Dear reader, life is too short for crap books.

Wednesday, January 24, 2007

Red Dirt Girls

On Agate Hill by Lee Smith

I bet that even Lee Smith's grocery lists are good reading. Some of them would make you feel like you were outside in springtime (orange sections; basil; 2 pomegranates; brie). Some would be straightforward (wine, fashion magazine, chocolate ice cream, pack of Marlboro Lights), and others would require you to put the pieces together yourself, however weird or disturbing the tale might be (e.g. paint thinner, diapers, hearts of palm, veal).

Smith's writing falls into two basic groups. The first involves stories of modern southern women questioning the tenets of southern womanhood, to hell with what the Junior League has to say about it. Strong, emotionally complex, charming books -- like Barbara Kingsolver meets Steel Magnolias. In the other variety, Smith writes historical fiction that conveys both the weight of the past and the arbitrary breeziness of the choices that determine it. As she did in Fair and Tender Ladies, Smith demonstrates in On Agate Hill that a life story is bigger than a single life. But no matter what she's writing, there is always a story there, and it is always a corker.

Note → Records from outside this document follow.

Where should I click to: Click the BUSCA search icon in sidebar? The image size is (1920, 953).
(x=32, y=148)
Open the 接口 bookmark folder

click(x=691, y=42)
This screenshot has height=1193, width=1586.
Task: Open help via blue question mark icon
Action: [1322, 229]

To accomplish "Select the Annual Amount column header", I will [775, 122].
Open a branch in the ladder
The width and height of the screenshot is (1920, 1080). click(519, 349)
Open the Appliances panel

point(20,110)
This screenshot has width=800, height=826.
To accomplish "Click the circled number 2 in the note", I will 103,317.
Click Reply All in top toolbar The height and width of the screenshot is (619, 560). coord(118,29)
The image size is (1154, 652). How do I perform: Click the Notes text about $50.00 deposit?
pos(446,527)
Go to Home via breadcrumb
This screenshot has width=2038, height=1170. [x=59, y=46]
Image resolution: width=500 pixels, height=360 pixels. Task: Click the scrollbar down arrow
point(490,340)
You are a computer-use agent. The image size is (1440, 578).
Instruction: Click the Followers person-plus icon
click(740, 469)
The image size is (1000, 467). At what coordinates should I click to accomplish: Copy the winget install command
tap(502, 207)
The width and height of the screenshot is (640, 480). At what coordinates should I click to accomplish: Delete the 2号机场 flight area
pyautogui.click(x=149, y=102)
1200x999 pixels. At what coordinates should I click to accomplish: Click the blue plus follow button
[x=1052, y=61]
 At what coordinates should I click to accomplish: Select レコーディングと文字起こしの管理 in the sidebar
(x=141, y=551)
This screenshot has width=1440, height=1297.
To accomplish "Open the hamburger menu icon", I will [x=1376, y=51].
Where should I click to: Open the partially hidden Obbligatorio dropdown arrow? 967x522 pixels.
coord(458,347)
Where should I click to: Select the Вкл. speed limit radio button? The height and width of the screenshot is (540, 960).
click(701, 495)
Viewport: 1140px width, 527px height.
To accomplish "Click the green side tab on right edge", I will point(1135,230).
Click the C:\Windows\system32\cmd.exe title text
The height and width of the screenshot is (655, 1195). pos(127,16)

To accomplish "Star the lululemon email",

Following the success of Smith's bestselling The Last Girls, On Agate Hill was released fairly quietly this fall. However, the riveting storytelling here stands up to some of Smith's best work.

The book begins with Molly Petree, orphaned during the Civil War, and living with her dying uncle in a crumbling plantation. It's a slice of the Reconstruction Era that calls to mind Gone With the Wind without the simplistic idealism and racism of that book. Later portions of the book follow Molly to a rigorous boarding school led by an unstable religious zealot and her lecherous husband; then, to her unlikely marriage and life in the backwoods; by the book's end, Molly has faced everything from stillborn babies to murder charges.

A thoroughly absorbing read - I didn't want it to end. If you like contemporary southern fiction, and haven't read Lee Smith, well, then you can't really say you like contemporary southern fiction because you clearly don't know what you're talking about.